Max Graef & Glenn Astro really went all out crazy on this one! (audio)
When you title your album The Yard Work Simulator, and the first real track out the gate is called “Where The Fuck Are My Hard Boiled Eggs?”, you know you’re headed into uneasy listening territory. Luckily, this kind of shit is right up my alley. The kind of shit that feels like ideas are being thrown up against wall like paint with wild abandon and it just so happens to become a masterpiece in the process. A great example of this early on is the album’s title track; a song where you’re quickly slapped across the face with some of warbliest synths you’ve heard, followed by a funky jazz, clattering drum break before diving into ambient IDM territory halfway through before the drum break closes out the album.

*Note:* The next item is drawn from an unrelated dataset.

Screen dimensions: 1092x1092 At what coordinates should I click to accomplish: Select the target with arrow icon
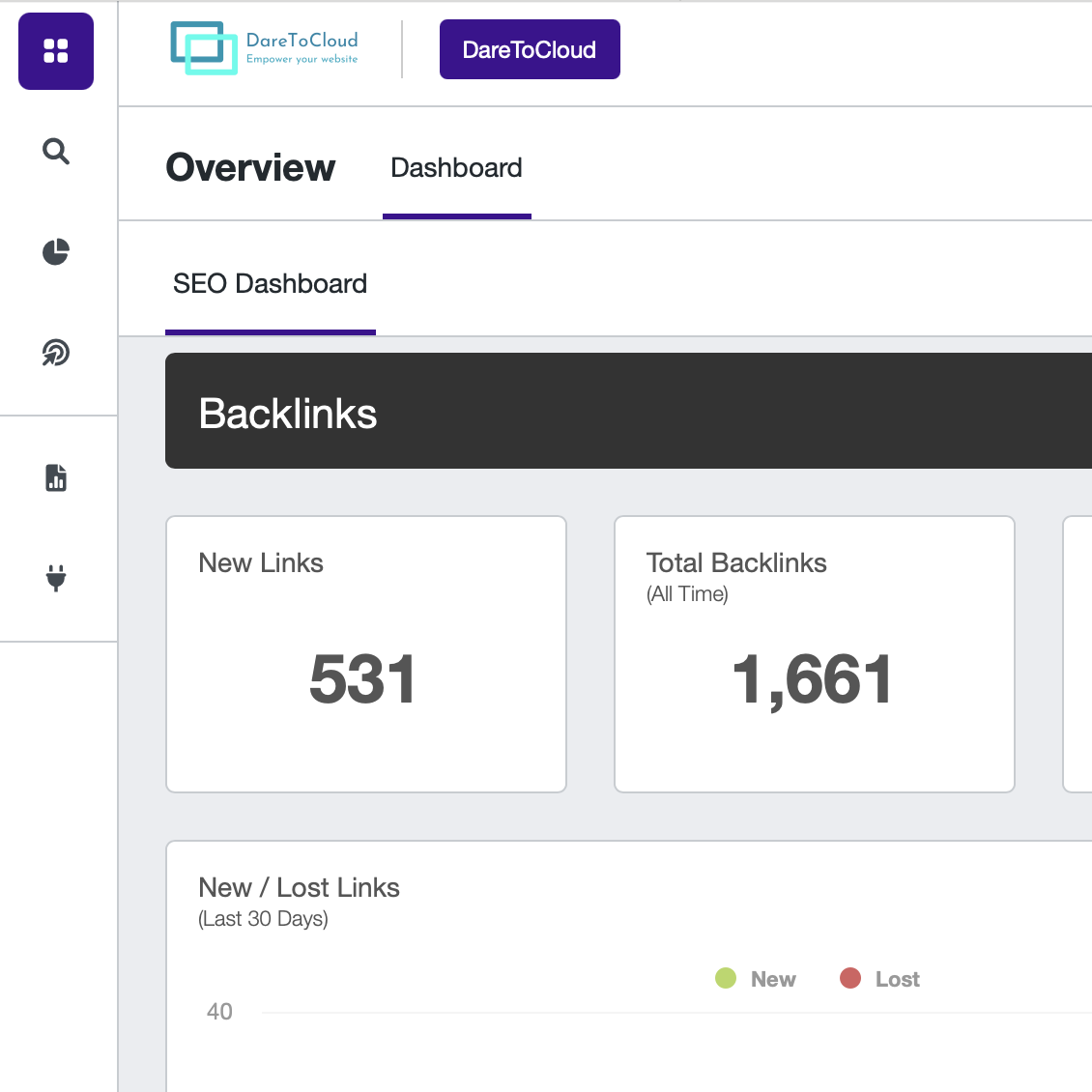56,353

This is probably one of the more straightforward songs on the album.
This kitchen sink approach is pretty much the consistent theme across album that could easily be described as house music for schizophrenics. Aesthetically, the first thing that sprang to mind when I heard this album was Squarepusher’s Hard Normal Daddy; an album that felt equal parts live and organic as well as very electronic, as well as being all over the place. But where as the album as focused on being a “drill n’ bass” record, this album definitely feels pretty grounded as a house album, as viewed through an IDM lens. It’s a twitchy, unpredictable album that has no problems with completely abandoning a song’s sound mid way through a track for another idea and it’s one of the things that’s made it one of my favorite albums in a while.
The album isn’t an all out assault on the senses like I’m making out to be though; there are calmer, more restrained, more conservative moments on the record. The middle two tracks, “China Nr. 4” and “W313D” show that duo are capable of controlling themselves. But really, the album is at it’s best when it’s allowed to go into all out freakout mode. “Where The Fuck Are My Hard Boiled Eggs”, “The Yard Work Simulator”, “Flat Peter”, “Magic Johnson”, and “Jumbo Frøsnapper” are bursting at the seems with fun and ideas in an era where everything feels so stiff, dower, and retrospective that it just can’t help but feel refreshing. It’s just a weird, fantastic ride that’s had listening to it over and over again.
But I also understand this kind of “music” isn’t for everyone. What I’d recommend is starting with Max Graef’s universally revered Rivers of the Red Planet first and then trying this, since this album feels like a demented evolution of that album. So while I can’t recommend this to everyone, fans who like their music to be little “off”, I seriously can’t recommend this album enough.